> Problem requirements
Change every instance of "heading" to "title" in the listing below and reproduce it otherwise unchanged, omitting the pictures.

━━━ Entries supplied

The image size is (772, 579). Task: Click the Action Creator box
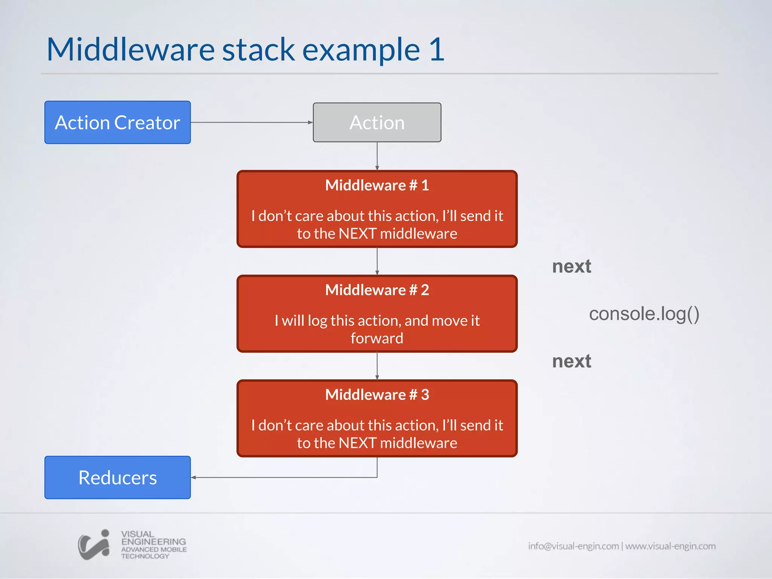coord(117,123)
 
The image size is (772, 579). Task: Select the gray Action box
coord(377,123)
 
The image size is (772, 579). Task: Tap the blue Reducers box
coord(117,478)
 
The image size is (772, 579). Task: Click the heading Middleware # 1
coord(377,185)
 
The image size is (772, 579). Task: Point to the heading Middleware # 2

━━━━━━

> Exercise response
The image size is (772, 579). Task: Click the Action Creator box
coord(117,123)
 
The image size is (772, 579). Task: Select the gray Action box
coord(377,123)
 
The image size is (772, 579). Task: Tap the blue Reducers box
coord(117,478)
 
The image size is (772, 579). Task: Click the title Middleware # 1
coord(377,185)
 
The image size is (772, 579). Task: Point to the title Middleware # 2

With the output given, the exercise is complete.